Sunday, March 4, 2018

Get Naked

Written by Steven T. Seagle
Art by Mads Ellegård Skovbakke, Fred Tornager, Thorbjørn Petersen, Sim Mau, Rebekka Davidsen Hestbæk, Emei Olivia Burell, Andrada-Aurora Hansen, Erlend Jhortland Sandøy, Ingvild Marie Methi, Thomas Vium, Christoffer Hammer, Aske Schmidt Rose, Silja Lin, Angelica Inigo Jørgensen, Tina Burholt, Hope Hjort, Bob Lundgreen Kristiansen, Cecilie "Q" Maintz Thorsen, Patricia Amalie Eckerle

As I've mentioned recently, I've long been a fan of Steven T. Seagle's comics work.  Also, confession time, I love a nice soak in heated water, and don't often care if there are other people around while I do it.  Therefore, Get Naked, Seagle's new book of "graphic essays" about coming to terms and experimenting with social nudity appealed to me.

Seagle has described this book as being in the style of Spalding Grey or David Sedaris's autobiographical essays, and while that's a fair comparison, what makes this book incredibly interesting is the way in which his massive list of mainly Nordic collaborators have chosen to interpret and present his words visually.

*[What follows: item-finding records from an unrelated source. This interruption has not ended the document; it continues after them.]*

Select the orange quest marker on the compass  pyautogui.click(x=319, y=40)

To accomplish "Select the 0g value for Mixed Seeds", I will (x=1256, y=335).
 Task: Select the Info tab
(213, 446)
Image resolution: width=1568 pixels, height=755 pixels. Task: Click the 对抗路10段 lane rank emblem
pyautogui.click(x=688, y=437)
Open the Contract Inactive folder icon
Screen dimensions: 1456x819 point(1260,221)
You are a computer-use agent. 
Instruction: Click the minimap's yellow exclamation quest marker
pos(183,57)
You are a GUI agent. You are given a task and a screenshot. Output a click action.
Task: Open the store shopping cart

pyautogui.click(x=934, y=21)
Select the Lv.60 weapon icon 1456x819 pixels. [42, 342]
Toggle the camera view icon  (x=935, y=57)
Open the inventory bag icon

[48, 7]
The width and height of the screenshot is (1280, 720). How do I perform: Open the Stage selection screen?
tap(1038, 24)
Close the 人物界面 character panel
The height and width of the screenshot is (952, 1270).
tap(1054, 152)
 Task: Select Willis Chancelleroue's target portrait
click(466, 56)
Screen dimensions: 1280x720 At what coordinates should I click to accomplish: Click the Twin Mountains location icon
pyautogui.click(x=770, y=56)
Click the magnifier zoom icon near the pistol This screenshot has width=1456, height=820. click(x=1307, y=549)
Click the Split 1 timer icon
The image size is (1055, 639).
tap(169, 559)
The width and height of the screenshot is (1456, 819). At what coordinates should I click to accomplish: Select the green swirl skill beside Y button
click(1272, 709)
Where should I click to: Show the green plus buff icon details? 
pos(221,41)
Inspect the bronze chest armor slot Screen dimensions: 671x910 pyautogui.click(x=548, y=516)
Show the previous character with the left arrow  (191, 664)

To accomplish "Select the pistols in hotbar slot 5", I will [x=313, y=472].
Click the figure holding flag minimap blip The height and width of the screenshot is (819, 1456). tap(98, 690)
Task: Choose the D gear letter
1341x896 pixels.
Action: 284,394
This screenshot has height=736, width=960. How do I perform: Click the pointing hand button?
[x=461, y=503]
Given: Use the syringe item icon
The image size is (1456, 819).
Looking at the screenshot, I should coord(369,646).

Every essay in this book is set in a different city, and concerns a time when Seagle ended up getting naked in front of other people (mostly physically, but occasionally emotionally).  We see him have touristic mishaps in a small Czech town, find his way into a mixed-gender nude swimming complex in Berlin, enjoy a nude celebrity encounter in a Korean spa in LA, and stress out about having to get naked with some comics fans in the showers after a soccer game in Spain.

Many of these stories are pretty funny, especially as they deal with a very common form of neuroses that just about everyone can relate to at some level.  It's interesting that Seagle is determined to become more comfortable in his own skin, despite some awkward experiences.  For a while, I was confused as to why he keeps returning to his fear of nakedness, but then it's revealed that he has to take up swimming for health purposes, and things become a little more clear.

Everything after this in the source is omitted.